Three years after the Zika virus (ZIKV) epidemic swept through Grenada and the region, St. George’s University faculty members have secured a two-year grant from the US-based Eunice Kennedy Shriver National Institute of Child Health and Human Development (NICHD) to examine the effectiveness of a community intervention program aimed at improving neurodevelopment in Grenadian children exposed to the virus.
The new NIH-funded study will be administered by the non-profit Windward Islands Research and Education Foundation (WINDREF), which is based on the SGU campus in Grenada. Dr. Randall Waechter joins three other SGU faculty members—Drs. Barbara Landon, Karen Blackmon, and Trevor Noël—on a research team that also includes Dr. Michelle Fernandes, NIHR Academic Clinical Fellow in Paediatrics, Southampton University, and Honorary Research Fellow at Oxford University.

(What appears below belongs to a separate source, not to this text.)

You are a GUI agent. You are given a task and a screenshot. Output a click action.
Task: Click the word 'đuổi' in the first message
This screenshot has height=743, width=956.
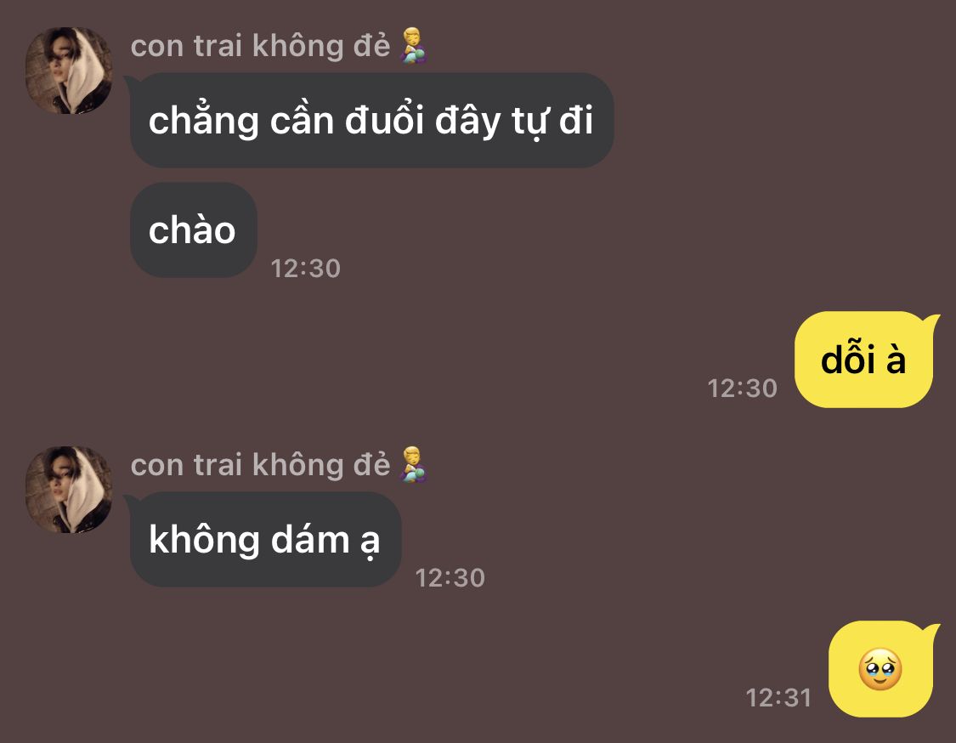(384, 120)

“This work could have a significant impact on the way we address neuropsychological impairment in children exposed to the Zika virus,” Dr. Waechter said. “If effective, there is no reason this intervention couldn’t be implemented in other countries impacted by the Zika virus.”

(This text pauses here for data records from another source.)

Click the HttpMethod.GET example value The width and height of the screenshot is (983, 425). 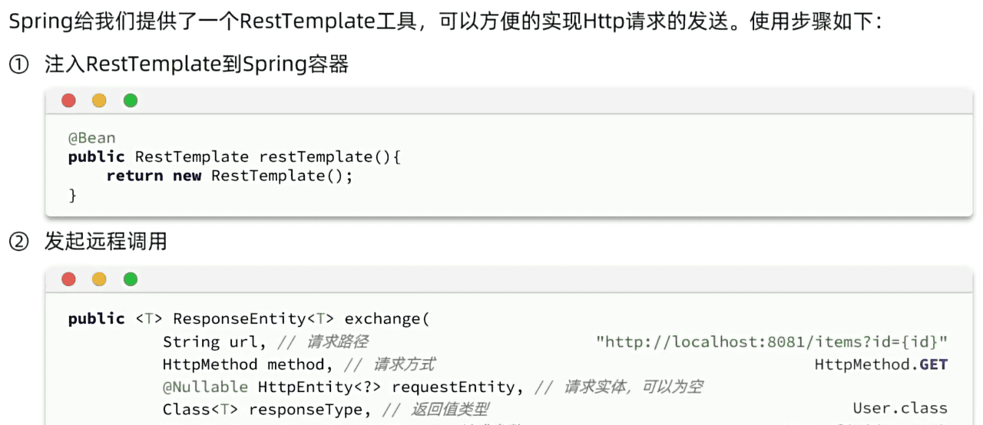[x=881, y=364]
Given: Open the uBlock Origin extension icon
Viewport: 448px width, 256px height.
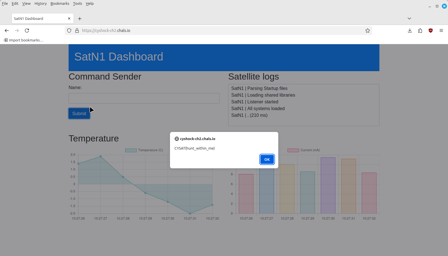Looking at the screenshot, I should click(430, 31).
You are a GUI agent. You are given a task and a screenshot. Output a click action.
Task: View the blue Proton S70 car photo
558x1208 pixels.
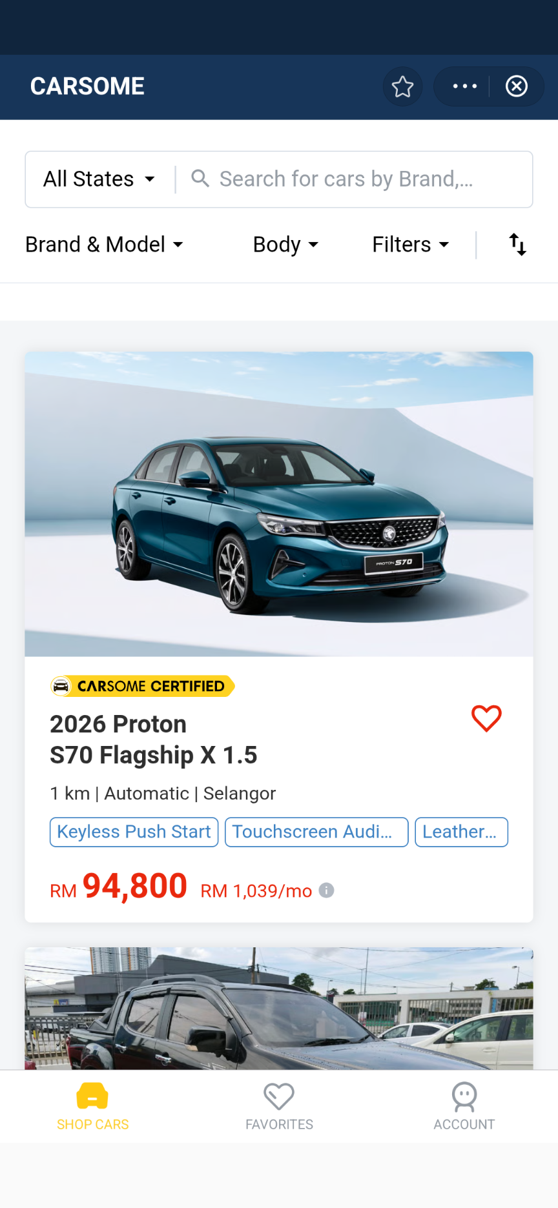click(279, 504)

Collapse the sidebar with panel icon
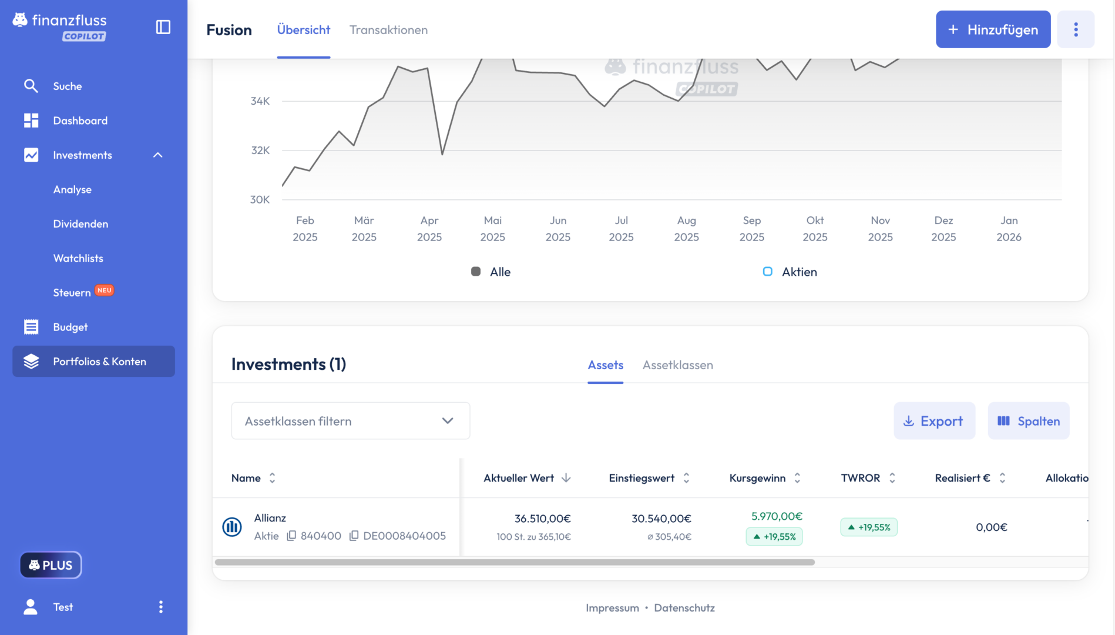(x=163, y=27)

One of the most significant consequences of the ZIKV epidemic is the increased risk of adverse neurological developments in the children of ZIKV-infected mothers. These children, who are now 2 and 3 years old, are at high risk for chronic epilepsy as well as intellectual and learning disabilities. This study will provide valuable data on whether a culturally adapted and evidence-based project called Environmental Enrichment can rescue neurodevelopmental outcomes in toddlers who were exposed to ZIKV.
The research also presents a novel approach to assisting these children that may be applicable worldwide. It augments the ongoing Saving Brains Grenada program in Grenada, work that was funded by Grand Challenges Canada. The program has enabled community workers to interact with caregivers and their children, helping parents implement enjoyable Conscious Discipline-based ‘brain smart’ methods that foster neurodevelopment in young children. These methods focus on elements of child-raising such safety, attachment, and self regulation, in addition to early childhood stimulation. The Saving Brains Grenada team has been supported by Jhpiego, an international non-profit health organization affiliated with Johns Hopkins University.
Dr. Landon called the new NIH study a “natural fit” for the Saving Brains Grenada initiative.
“Our primary goal is to maximize brain development in children,” she said, “giving them the best chance for success across their entire lives.”